The first is the most shocking: Twenty weeks is roughly halfway through a normal pregnancy, and the fetus — whose parts the doctor examines afterward — is startlingly familiar. In fact, it resembles the graphic footage anti-abortion groups use to frighten pregnant women out of the procedure.
Coming very early in Lake of Fire, it's a visceral reminder that abortion can't be discussed simply in the realm of theory, but it's only at the end of the film that Kaye explores the emotional impact and ramifications on a woman's life when he follows the troubled Stacey as she goes through counseling and a vacuum aspiration.
Yet when it comes to Norma McCorvey, aka Jane Roe, whose petition triggered the landmark 1973 Supreme Court case that legalized abortion, Kaye falters badly. McCorvey, now 60, was ill-equipped to be the face of a movement, and her need for a strict belief system led her to eventually join the anti-abortion organization Operation Rescue.
Throughout Lake of Fire, Kaye meticulously counterbalances the most extreme comments of his interviewees by placing them in a larger social context. But he lets McCorvey's assertions go unchecked, particularly when he visually reinforces her claim that mutilated "babies" were stacked in a clinic's refrigerator with a shot of stillborn infants.

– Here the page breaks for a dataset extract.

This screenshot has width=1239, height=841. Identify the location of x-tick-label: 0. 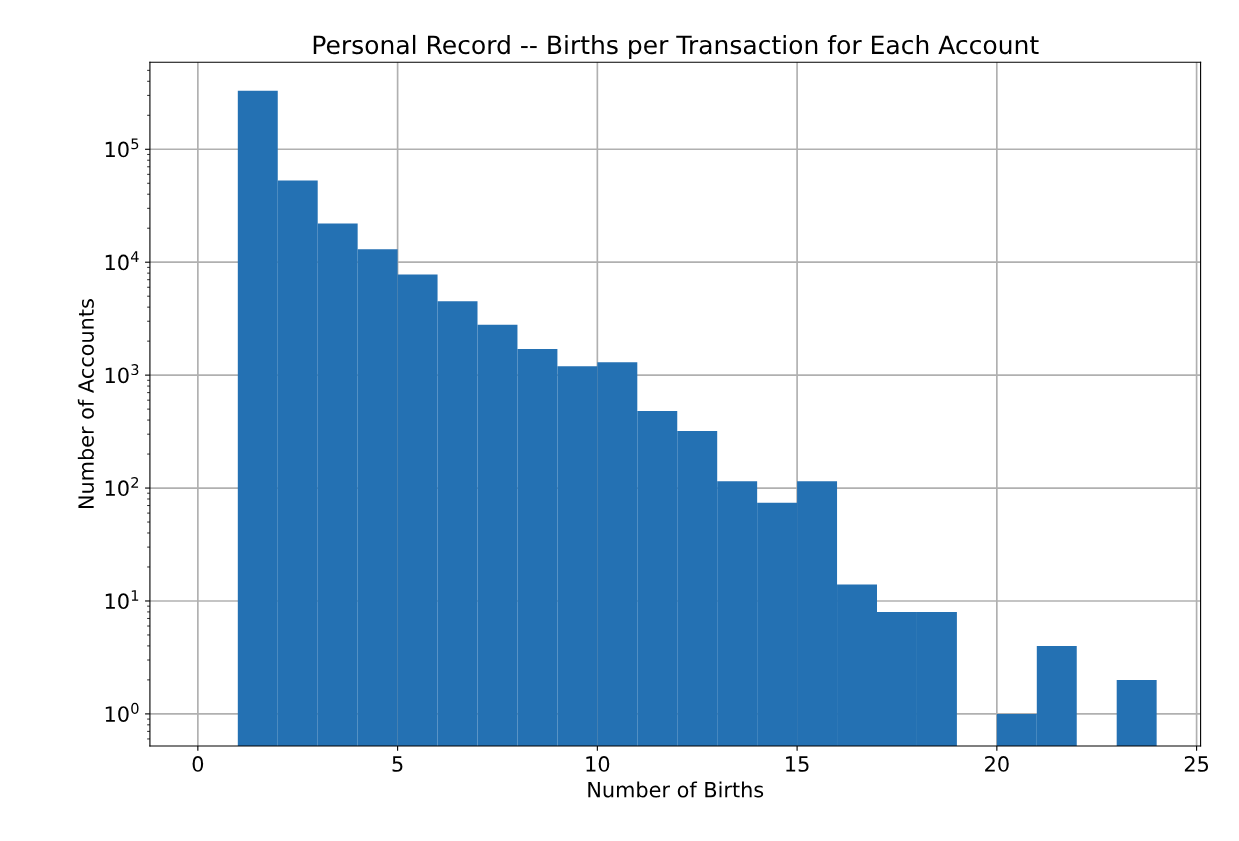
(198, 764).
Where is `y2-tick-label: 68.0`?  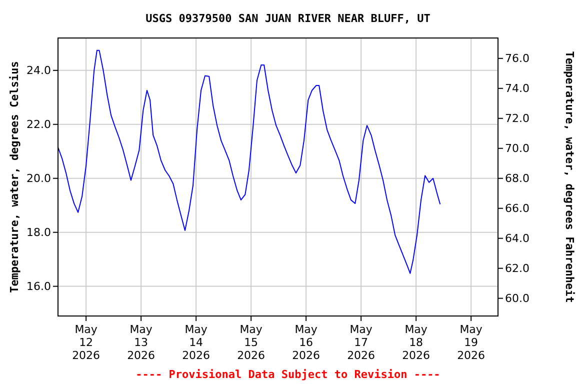
y2-tick-label: 68.0 is located at coordinates (518, 179).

It's a small moment in a lengthy documentary, but it sharply undercuts the intellectual rigor that distinguishes this film from the ideological sloganeering that keeps the abortion debate heated. Despite that, Lake of Fire is a respectful inquiry by someone who will never have to make this very difficult choice himself.
Showing at the Detroit Film Theatre, inside the DIA, (5200 Woodward Ave., Detroit; 313-833-3237) at 7:30 pm Thursday, Nov. 1, and 9:30 p.m. Friday-Saturday, Nov. 2-3.